§ QUOTED TEXT
%%
# Anyone Use Their Honda Blower With Worn Out Augers?



## snow blows (Jan 9, 2016)

I picked up a HS 828 that has the augers wore down to no teeth at all. Just trying to make up my mind on repairing it or I can get my Ariens back that I traded for it. I have a GX 390 I was going to replace the blown motor with but the auger issue has me stumped. If it worked ok with the toothless augers I would consider repairing it till I found some used ones. 
What do you guys think?


----------



## orangputeh (Nov 24, 2016)

They will work if they are not too bent in. If bent then use some locking pliers to straighten.

Your augers will still collect snow but not as well as good augers. They won't cut as well . The complaint I hear most often from owners with poor augers is that they have to go slower so the augers can process the snow. If they go too fast a lot of snow will just be pushed to sides.

IMO , if your machine other than the augers is in good or very good condition , it is worth keeping and waiting for a good pair of augers from a donor machine. 

good luck


----------



## tabora (Mar 1, 2017)

snow blows said:


> If it worked ok with the toothless augers I would consider repairing it till I found some used ones.





orangputeh said:


> waiting for a good pair of augers from a donor machine.


If you're at all handy with a welder, you can add teeth back onto the auger spirals... A couple of forum members have done that.


----------



## orangputeh (Nov 24, 2016)

tabora said:


> If you're at all handy with a welder, you can add teeth back onto the auger spirals... A couple of forum members have done that.
%%
§ DESCRIPTION OF THE TASK
Answer these questions using the forum thread about worn snowblower augers.
(a) What engine did snow blows plan to use in place of the blown motor?
(b) According to orangputeh, what complaint is heard most often from owners with poor augers?
(c) What does tabora say a couple of forum members have done?
You don't need the records for this.

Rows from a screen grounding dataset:
%%
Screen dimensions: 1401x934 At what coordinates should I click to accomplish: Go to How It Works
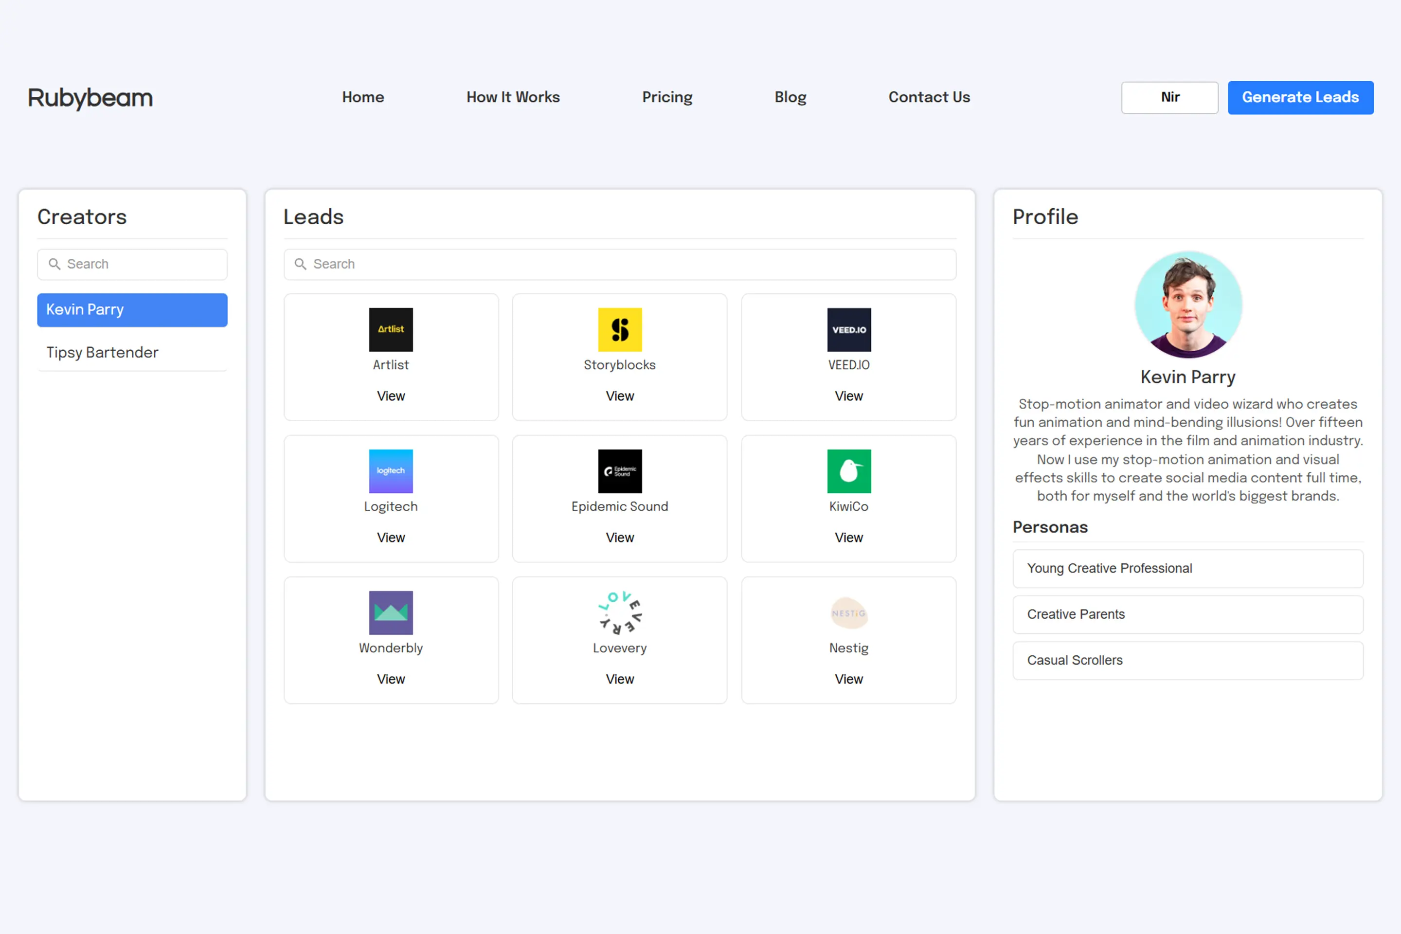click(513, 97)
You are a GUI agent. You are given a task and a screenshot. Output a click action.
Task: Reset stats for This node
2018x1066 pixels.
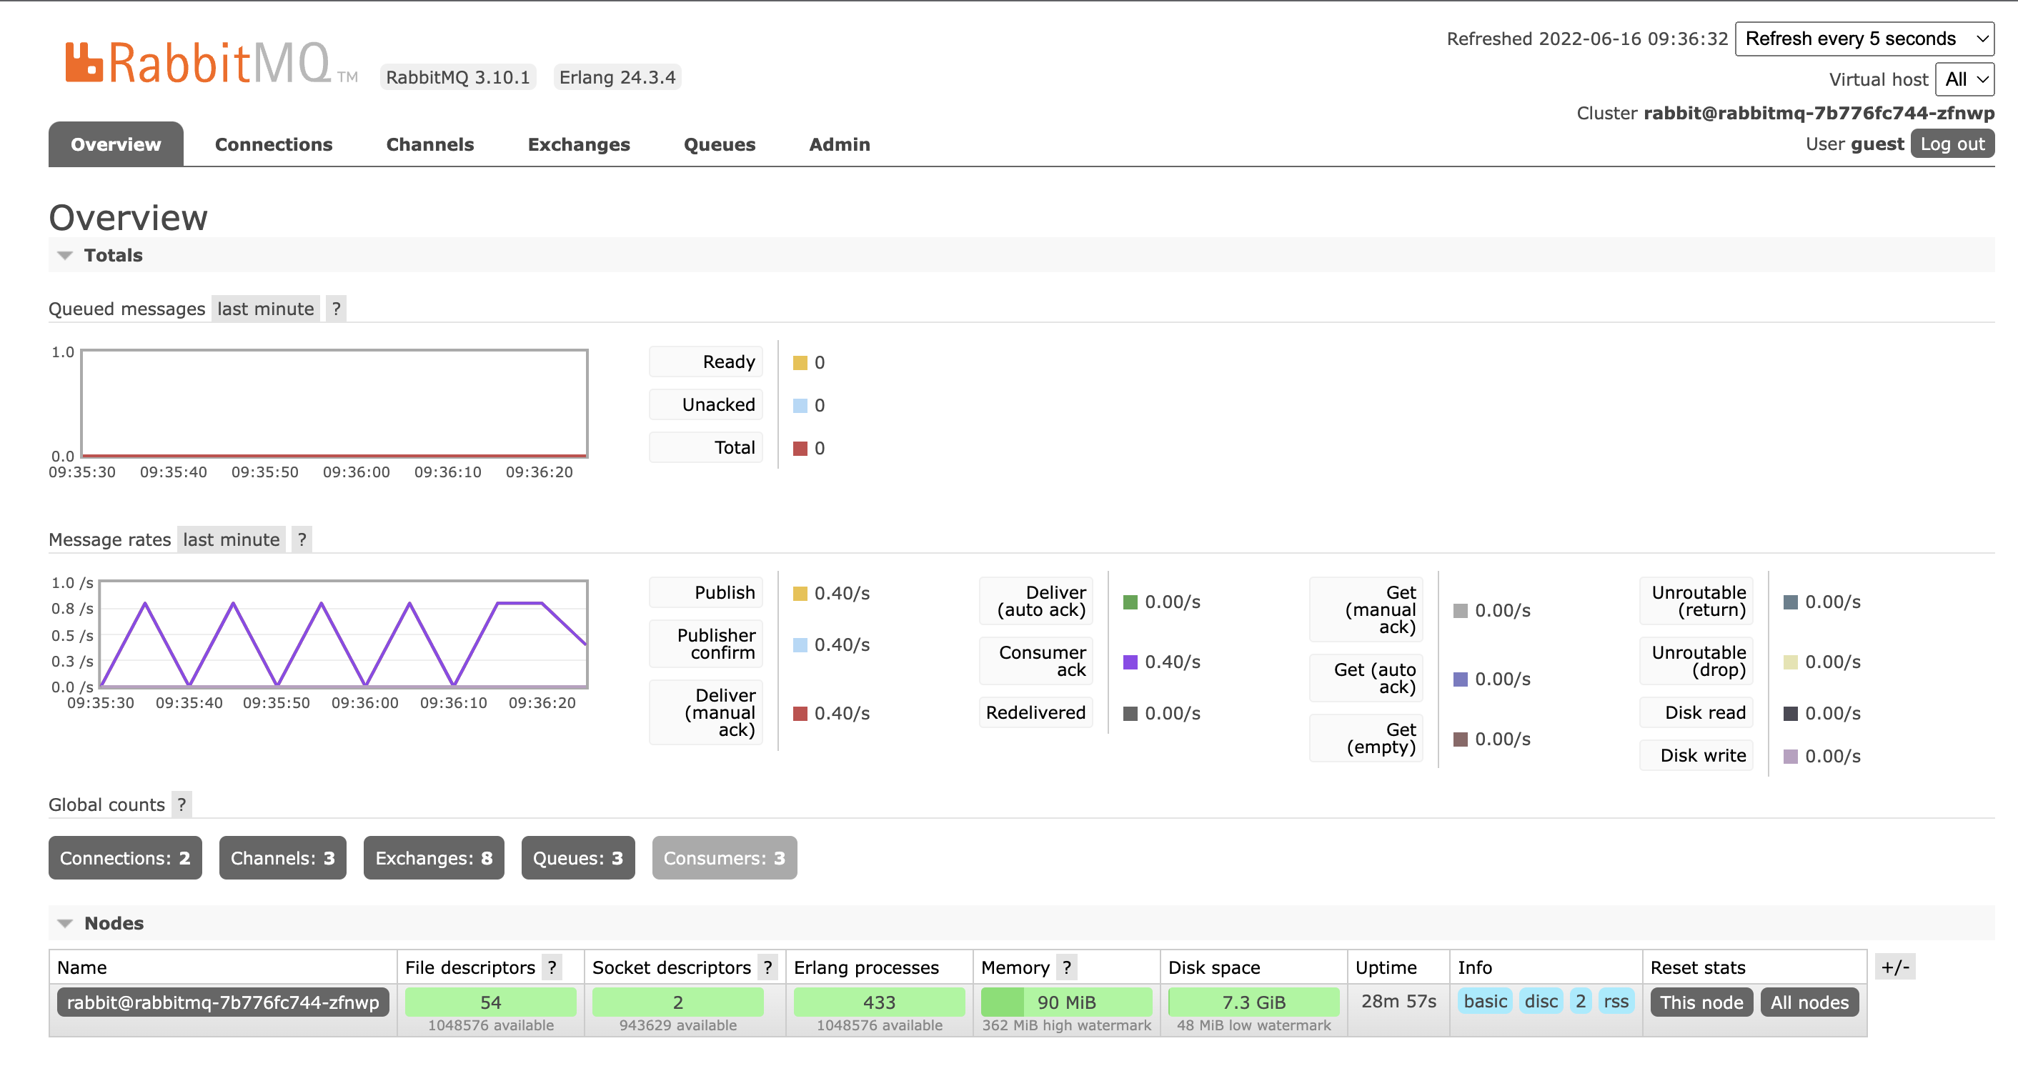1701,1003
%%
§ SOLVED EXERCISE
(a) A GX 390.
(b) They have to go slower so the augers can process the snow.
(c) They have added teeth back onto the auger spirals with a welder.